--- begin Exercise material ---

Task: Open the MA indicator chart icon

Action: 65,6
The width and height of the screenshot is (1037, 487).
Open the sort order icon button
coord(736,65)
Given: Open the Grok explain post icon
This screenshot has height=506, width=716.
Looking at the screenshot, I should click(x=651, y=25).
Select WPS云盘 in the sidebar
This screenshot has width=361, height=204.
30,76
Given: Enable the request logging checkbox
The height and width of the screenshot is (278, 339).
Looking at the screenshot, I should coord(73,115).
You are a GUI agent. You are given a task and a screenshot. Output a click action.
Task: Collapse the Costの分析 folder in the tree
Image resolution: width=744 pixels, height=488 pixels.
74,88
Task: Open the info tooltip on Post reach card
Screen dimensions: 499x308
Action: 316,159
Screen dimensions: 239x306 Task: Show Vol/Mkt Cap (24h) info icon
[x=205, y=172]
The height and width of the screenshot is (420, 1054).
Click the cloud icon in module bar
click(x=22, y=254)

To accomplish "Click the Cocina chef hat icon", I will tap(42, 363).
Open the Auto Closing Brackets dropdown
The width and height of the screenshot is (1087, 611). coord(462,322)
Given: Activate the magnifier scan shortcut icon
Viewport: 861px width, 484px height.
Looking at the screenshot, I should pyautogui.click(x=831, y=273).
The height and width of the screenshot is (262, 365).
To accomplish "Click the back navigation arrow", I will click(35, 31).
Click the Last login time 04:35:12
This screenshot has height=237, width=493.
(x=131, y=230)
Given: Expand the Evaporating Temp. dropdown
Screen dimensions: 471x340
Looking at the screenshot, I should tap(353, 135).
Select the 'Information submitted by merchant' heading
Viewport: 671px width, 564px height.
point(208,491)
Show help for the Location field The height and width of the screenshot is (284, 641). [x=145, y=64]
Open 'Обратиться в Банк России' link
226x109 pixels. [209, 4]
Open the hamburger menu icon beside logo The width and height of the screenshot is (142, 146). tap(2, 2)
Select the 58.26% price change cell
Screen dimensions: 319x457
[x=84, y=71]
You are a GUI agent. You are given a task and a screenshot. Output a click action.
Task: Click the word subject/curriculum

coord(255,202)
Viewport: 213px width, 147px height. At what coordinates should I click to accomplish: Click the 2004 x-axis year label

--- end Exercise material ---

Work instructions:
Can you reproduce all of the items above, putting "Screen size" in place of "Screen dimensions" and leaving everything else as it is?

Problem solution:
Task: Open the MA indicator chart icon

Action: 65,6
The width and height of the screenshot is (1037, 487).
Open the sort order icon button
coord(736,65)
Given: Open the Grok explain post icon
This screenshot has height=506, width=716.
Looking at the screenshot, I should click(x=651, y=25).
Select WPS云盘 in the sidebar
This screenshot has width=361, height=204.
30,76
Given: Enable the request logging checkbox
The height and width of the screenshot is (278, 339).
Looking at the screenshot, I should coord(73,115).
You are a GUI agent. You are given a task and a screenshot. Output a click action.
Task: Collapse the Costの分析 folder in the tree
Image resolution: width=744 pixels, height=488 pixels.
74,88
Task: Open the info tooltip on Post reach card
Screen size: 499x308
Action: 316,159
Screen size: 239x306 Task: Show Vol/Mkt Cap (24h) info icon
[x=205, y=172]
The height and width of the screenshot is (420, 1054).
Click the cloud icon in module bar
click(x=22, y=254)

To accomplish "Click the Cocina chef hat icon", I will tap(42, 363).
Open the Auto Closing Brackets dropdown
The width and height of the screenshot is (1087, 611). coord(462,322)
Given: Activate the magnifier scan shortcut icon
Viewport: 861px width, 484px height.
Looking at the screenshot, I should pyautogui.click(x=831, y=273).
The height and width of the screenshot is (262, 365).
To accomplish "Click the back navigation arrow", I will click(35, 31).
Click the Last login time 04:35:12
This screenshot has height=237, width=493.
(x=131, y=230)
Given: Expand the Evaporating Temp. dropdown
Screen size: 471x340
Looking at the screenshot, I should tap(353, 135).
Select the 'Information submitted by merchant' heading
Viewport: 671px width, 564px height.
point(208,491)
Show help for the Location field The height and width of the screenshot is (284, 641). [x=145, y=64]
Open 'Обратиться в Банк России' link
226x109 pixels. [209, 4]
Open the hamburger menu icon beside logo The width and height of the screenshot is (142, 146). tap(2, 2)
Select the 58.26% price change cell
Screen size: 319x457
[x=84, y=71]
You are a GUI agent. You are given a task and a screenshot. Output a click action.
Task: Click the word subject/curriculum

coord(255,202)
Viewport: 213px width, 147px height. At what coordinates should I click to accomplish: Click the 2004 x-axis year label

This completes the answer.